O Conde Dakelan piscou os olhos.
— O quê? Por quê?
— Porque Phil é um bom homem. Na verdade, a maioria dos meus homens o ajudou a construir sua Propriedade Livre há vários anos atrás. Eu não acredito, nem por um segundo, que essas acusações são verdadeiras e eu devo muito a ele para perturbar sua vida por causa de algumas acusações infundadas. O meu dever para com os meus amigos e para com esta comunidade prevalece sobre o meu desejo de manter a minha posição aqui. Asseguro-lhe que o meu segundo comandante e qualquer outro que possa vir a ocupar o meu lugar partilharão dos mesmos sentimentos. Vamos contatar Caer Palatino e falar com o Barão?
— Isso não será necessário, capitão.
Sentindo-se frustrado, Dakelan agarrou firmemente seu falso documento e voltou para seu quarto para dar mais atenção à situação.

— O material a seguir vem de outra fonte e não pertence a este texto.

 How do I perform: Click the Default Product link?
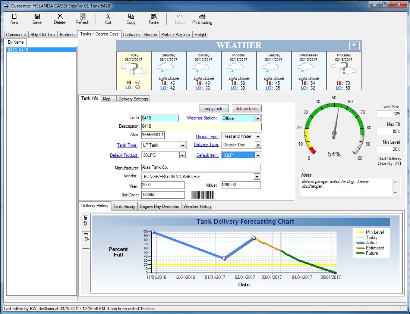[x=124, y=155]
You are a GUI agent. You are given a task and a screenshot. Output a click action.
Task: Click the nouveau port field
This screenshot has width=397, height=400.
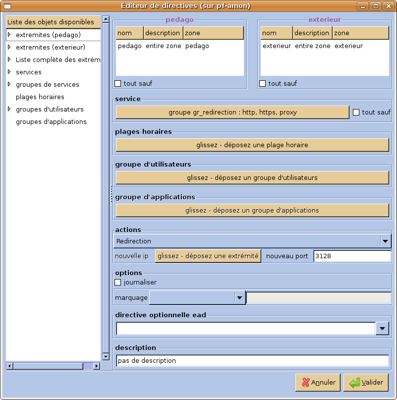tap(352, 256)
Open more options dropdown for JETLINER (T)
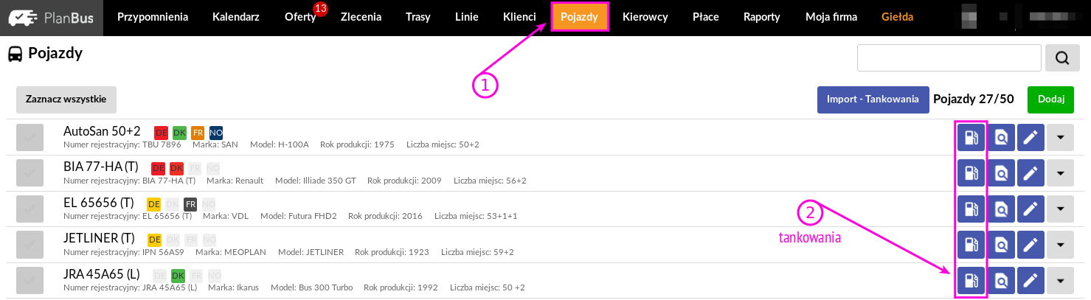The width and height of the screenshot is (1091, 300). [1061, 244]
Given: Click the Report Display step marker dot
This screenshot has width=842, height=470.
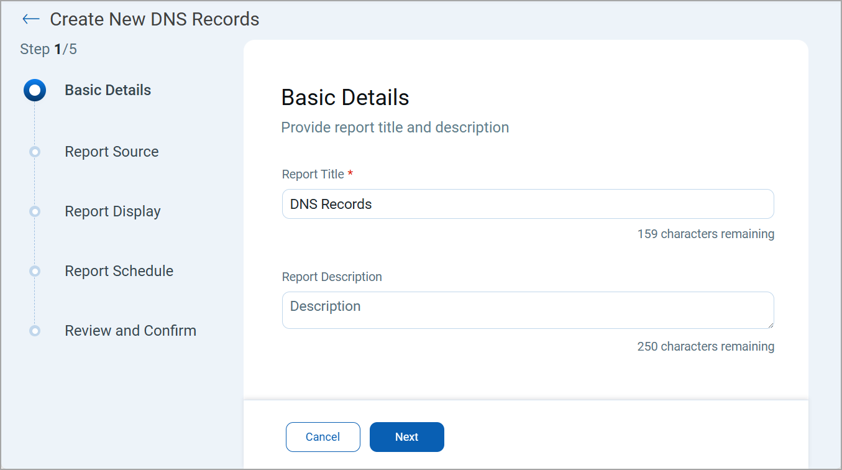Looking at the screenshot, I should [35, 211].

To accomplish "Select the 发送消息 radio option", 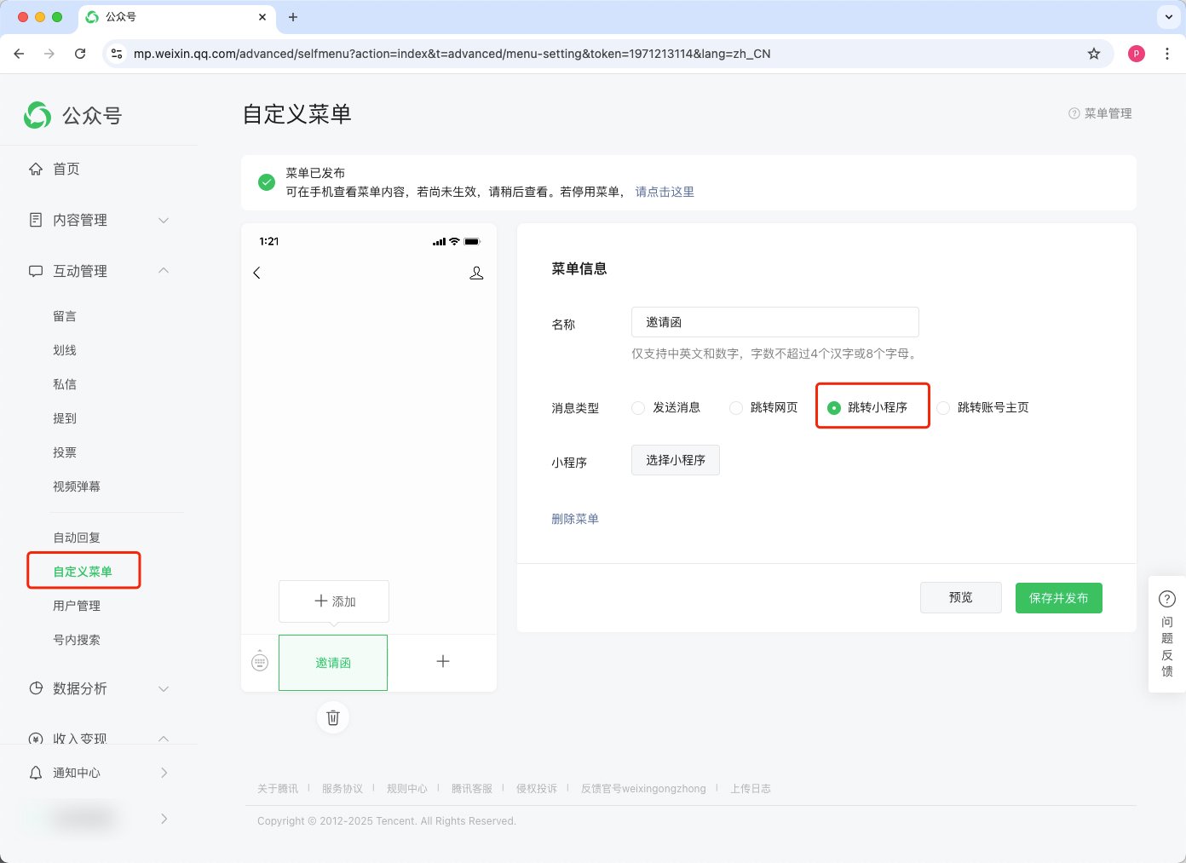I will (x=638, y=408).
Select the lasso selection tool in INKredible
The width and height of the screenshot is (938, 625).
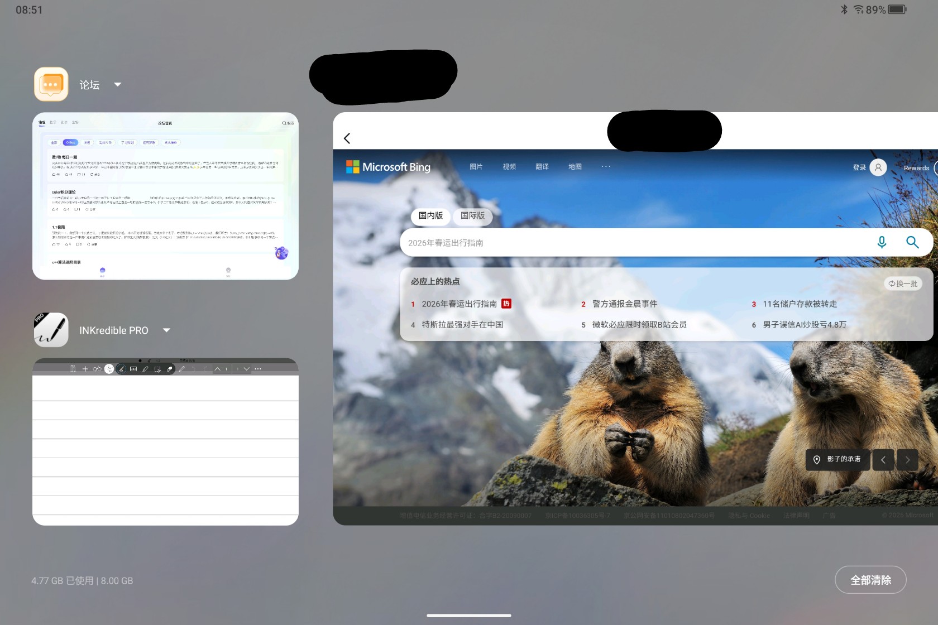click(x=158, y=369)
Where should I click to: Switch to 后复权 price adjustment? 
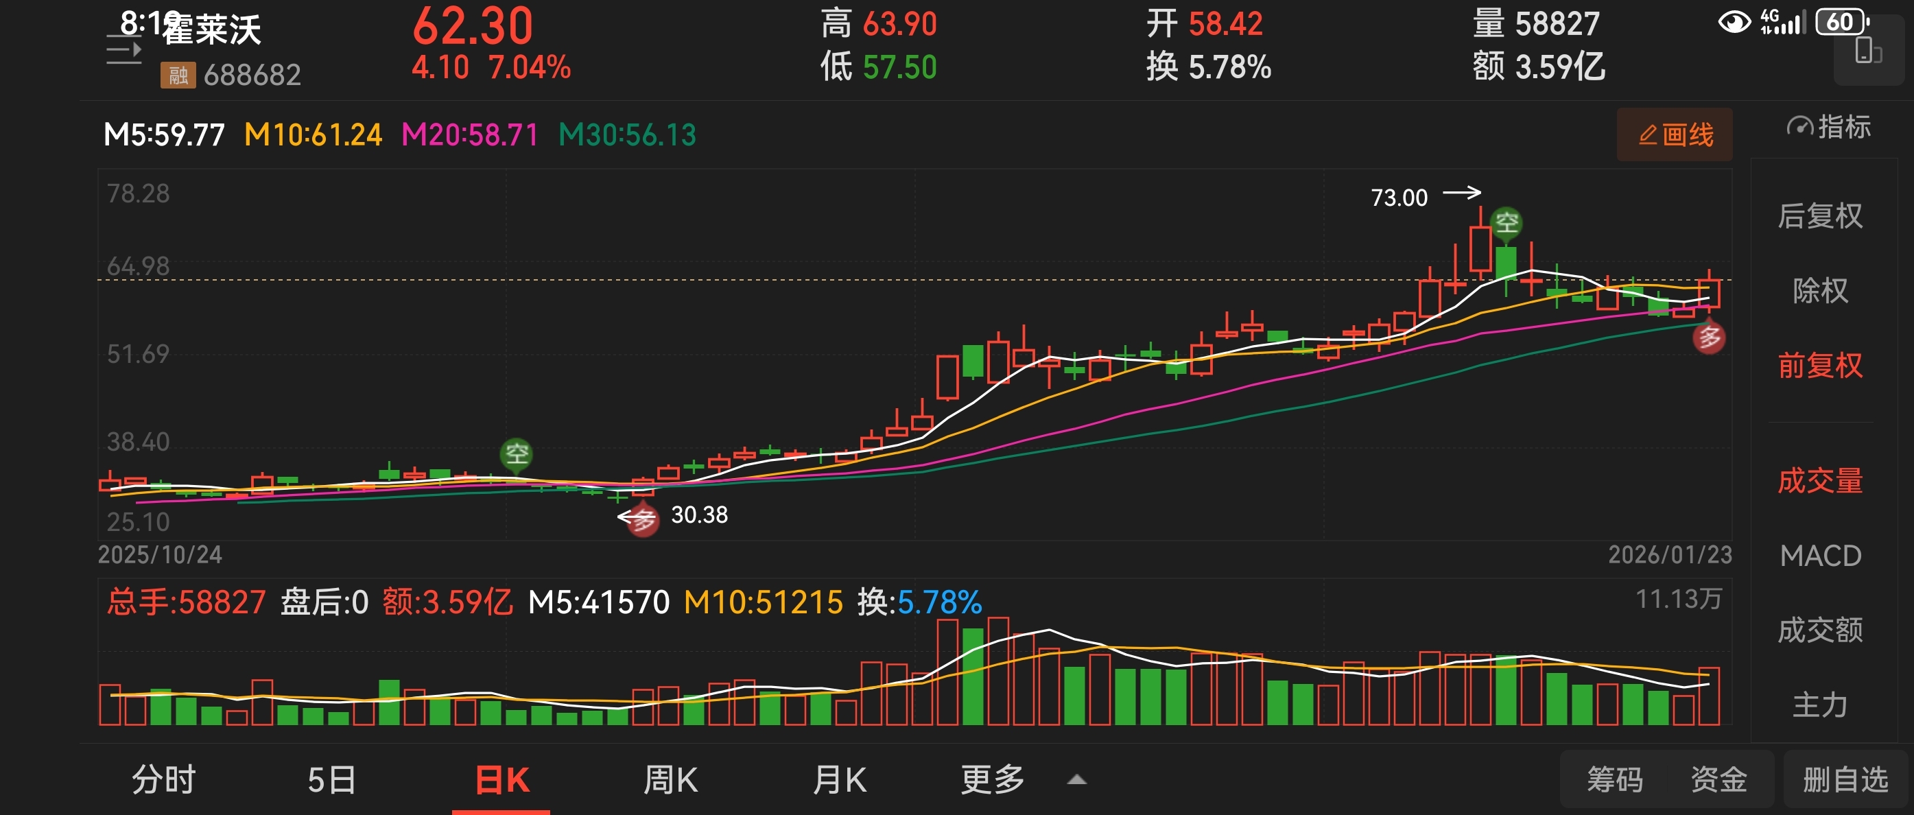coord(1820,216)
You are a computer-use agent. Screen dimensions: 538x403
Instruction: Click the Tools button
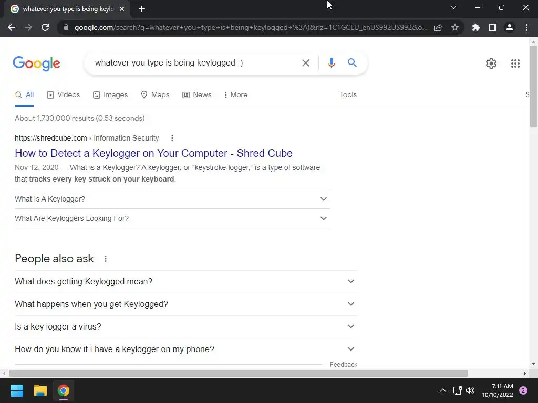click(x=348, y=94)
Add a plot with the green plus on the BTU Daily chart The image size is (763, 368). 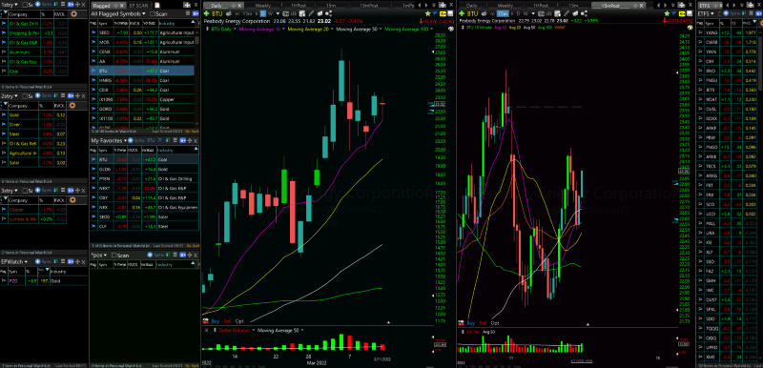tap(206, 13)
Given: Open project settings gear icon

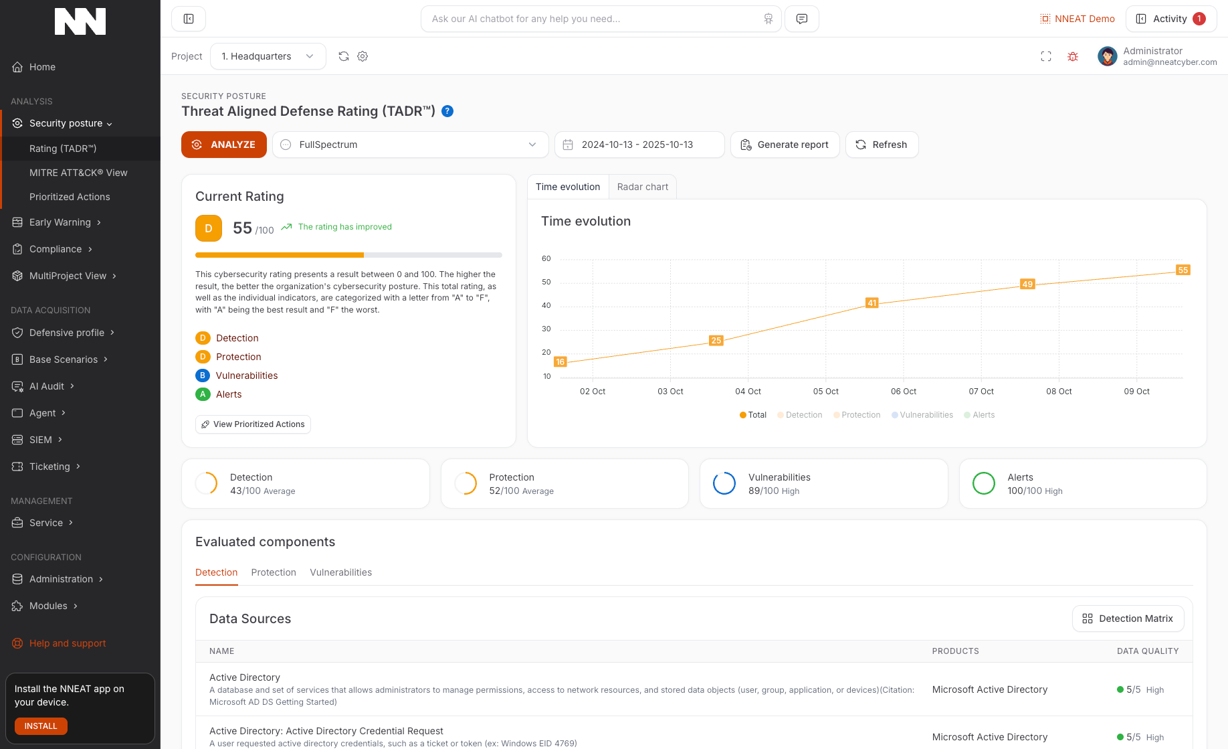Looking at the screenshot, I should pyautogui.click(x=363, y=56).
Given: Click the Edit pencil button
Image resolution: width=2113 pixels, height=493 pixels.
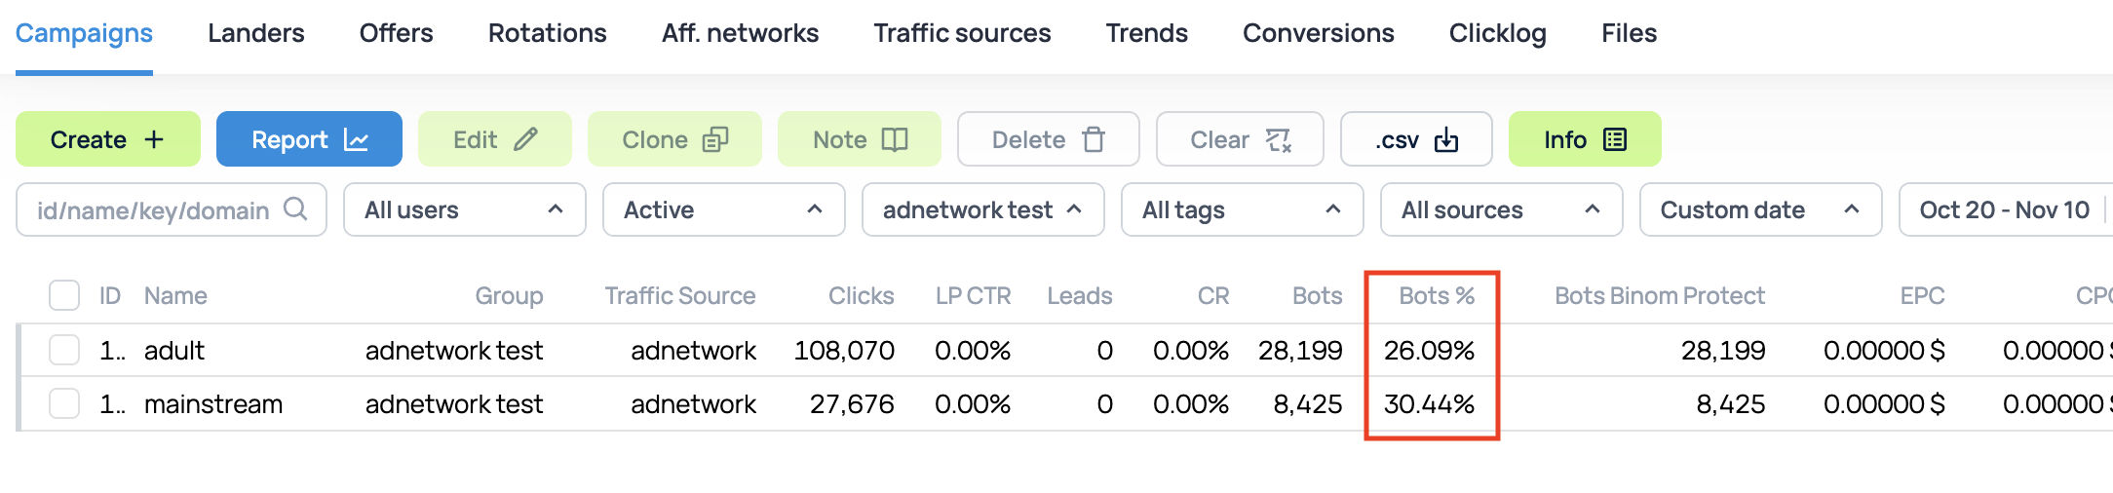Looking at the screenshot, I should (494, 139).
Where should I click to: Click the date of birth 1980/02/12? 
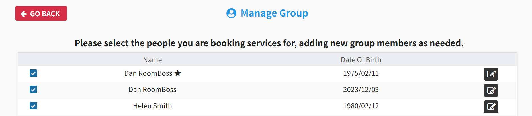[x=361, y=106]
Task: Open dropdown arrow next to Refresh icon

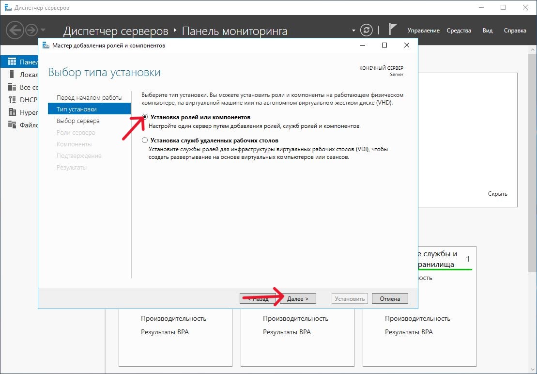Action: point(353,31)
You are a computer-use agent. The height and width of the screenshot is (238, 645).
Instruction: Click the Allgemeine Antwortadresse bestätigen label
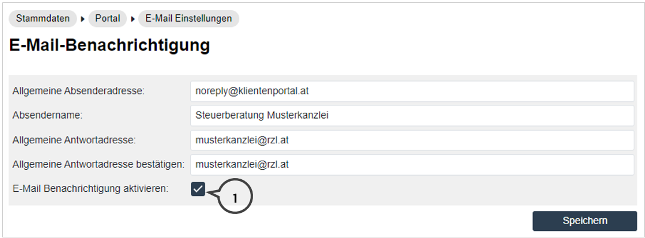[x=99, y=165]
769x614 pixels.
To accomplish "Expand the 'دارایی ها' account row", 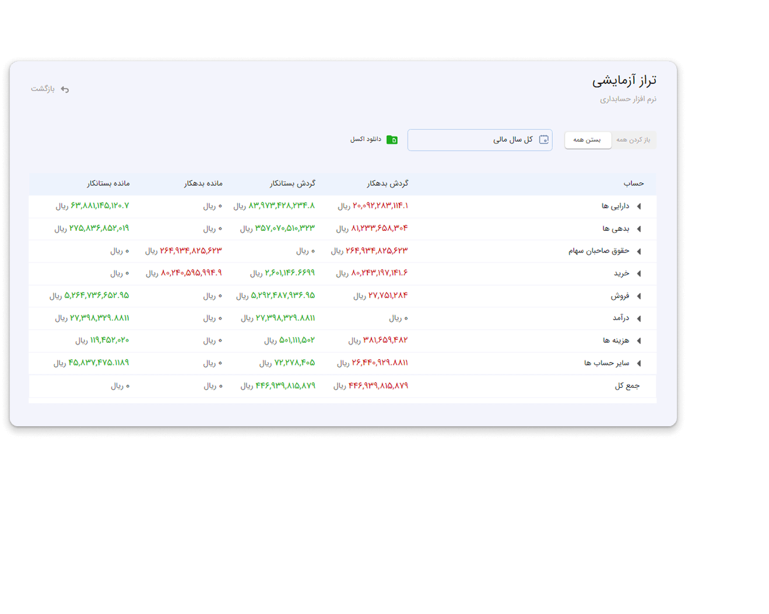I will tap(639, 206).

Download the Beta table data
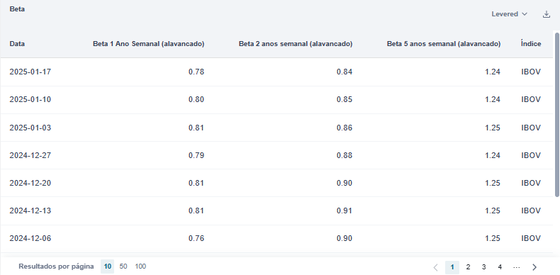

A noite seguinte foi outra noite agradável no Carvalho de Dodona. A gangue de Kynon fez alguns comentários rudes sobre os lacaios dos Sidhe que frequentavam o Carvalho de Dodona quando Trevor apareceu com alguns dos seus amigos. Acostumado com as tensões que frequentemente ocorrem em grupos grandes e mistos de changelings, e ajudado pela sua capacidade de deduzir rapidamente essa dinâmica social, Philemon não teve problemas em impedir potenciais hostilidades dentro da Propriedade Livre. Enquanto riam, comiam e bebiam, os plebeus dentro da Propriedade Livre discutiam as últimas fofocas. Aparentemente, o Sidhe que tinha sido convidado pelo Barão tinha deixado recentemente a área. Rumores sobre sua filiação à Corte Sombria e, portanto, uma ameaça para os jovens Sonhadores na Propriedade Livre do Barão, tinham circulado por toda a cidade. Claro que, isso era apenas um boato, mas a maior parte dos Kithain locais, juntamente com o Barão Alister e o Duque Conla acharam melhor estar seguros e se o Conde Dakelan retornasse à área, ele não seria bem recebido.
Naquela noite, Kynon, Trevor, Barthelomy, e um bom número de outros amigos selecionados apreciaram uma refeição grátis e uma noite de cerveja grátis.